The Immortal Bobito (a.k.a. The Fist of God)

Bobito is a massive, humanoid sugarglider around 4 feet and ten inches tall. He is an ageless being created by Halcyon to forever guard the Isethra Tree (the magical tree that can cure any ill). As a guardian, few can best Bobito: he has razor-sharp senses, can move between the ethereal plane and the material plane at will, can teleport with few limitations, has a pre-programmed mastery of the Way of the Open Palm, and has learned the druidic arts to further augment his powers. It is said that Bobito can kill with a single touch and can project his soul into other dimensions while meditating - signs of a powerful creature indeed. Bobito also has the ability to commune with other Blinkgliders, which are inherently friendly to him.    Bobito does not guard the tree alone. At his side are the Rangers of the Blessed Wood, a holy order dedicated to protecting the tree and those who seek asylum beneath it. The Rangers are a small and loyal group with access to special training and items, but they swear oaths against interfering in the greater world.
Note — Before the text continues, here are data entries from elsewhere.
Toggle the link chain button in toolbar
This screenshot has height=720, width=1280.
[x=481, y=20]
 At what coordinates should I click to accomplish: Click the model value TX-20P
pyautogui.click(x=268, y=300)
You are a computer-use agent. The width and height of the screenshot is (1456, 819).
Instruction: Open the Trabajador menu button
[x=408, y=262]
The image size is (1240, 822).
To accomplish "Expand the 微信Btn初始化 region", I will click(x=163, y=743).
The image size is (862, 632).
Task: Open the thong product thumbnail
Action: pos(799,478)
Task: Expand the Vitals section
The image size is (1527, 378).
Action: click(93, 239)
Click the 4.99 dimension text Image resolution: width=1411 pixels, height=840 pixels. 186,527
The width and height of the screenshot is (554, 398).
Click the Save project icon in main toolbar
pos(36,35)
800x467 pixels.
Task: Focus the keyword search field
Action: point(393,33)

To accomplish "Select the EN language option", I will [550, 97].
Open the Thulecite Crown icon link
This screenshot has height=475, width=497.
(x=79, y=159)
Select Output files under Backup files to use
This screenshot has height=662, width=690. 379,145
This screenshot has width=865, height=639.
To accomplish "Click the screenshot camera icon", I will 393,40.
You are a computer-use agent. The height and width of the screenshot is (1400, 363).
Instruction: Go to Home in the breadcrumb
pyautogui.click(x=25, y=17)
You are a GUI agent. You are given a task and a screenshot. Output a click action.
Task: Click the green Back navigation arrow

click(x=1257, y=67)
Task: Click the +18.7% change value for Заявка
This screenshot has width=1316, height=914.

Bobito and his friends tend to be aggressively neutral in mortal affairs, and they intervene openly only in the face of the worst atrocities. They have been known to project influence in subtle ways though: offering asylum to people they consider to be wrongfully persecuted and offering the potted healing waters of the Isethra to those they consider virtuous. But there is always a veneer of detached neutrality that insulates them.   As a person, Bobito comes off as a quirky and cheerful old man. He welcomes outsiders, asking lots of questions and curiously inquiring about the outside world when he can. Those he finds to be fun or friendly he welcomes into his salon, where he sometimes listens to the life stories of others for hours or sometimes spouts his own funny stories of days past. He seems to have his head in the clouds sometimes and he often talks to the empty air as if it was an old friend, but his chipper enthusiasm for helping others makes these fun quirks for most people.

Mental characteristics

Personal history

Upbringing

Bobito was created in the same moment as the Isethra Tree, way back in the Divine Era. His divine purpose was instinctually imprinted on him, and he immediately made his nest in the hollow of the sacred tree. His early friends were fellow blinkgliders, who he could communicate with but never truly relate to. When local foraging humans and dryads found the Isethra, he had his first interactions with fellow sentient creatures and fully realized just how different he was from the other creatures that nested around the Isethra. This new socialization with the peoples surrounding the Isethra wasn't all too much better, though. Once it became clear that Bobito was the guardian of the Tree and would enact violence against anyone he considered to be potentially harmful to it, the local peoples stopped treating Bobito as a person so much as the spiritual incarnation of the tree's will. He was treated with formal respect but also fear and distance. He came to see himself as the vengeance and will of the forest, and inhabited the role he was offered. He learned how to calm people and how to frighten them, but little else.   As more and more outsiders flocked to the Isethra for healing and worship, Bobito became more agitated. He didn't know what to do with all this new attention, or how to react to the complex intentions and interactions between all these different groups. When the local peoples gathered to the tree for their annual holidays, Bobito called on them to help him guard the tree - and so the cult of the Isethra was born. Bobito and his warriors set to guarding the tree with a callous and indifferent hand. Whenever outsiders came with intentions other than healing - such as the expedition of Haru and Naram - Bobito responded with violence. The more unscrupulous outsiders Bobito fought off, the more pre-emptive his violence became.  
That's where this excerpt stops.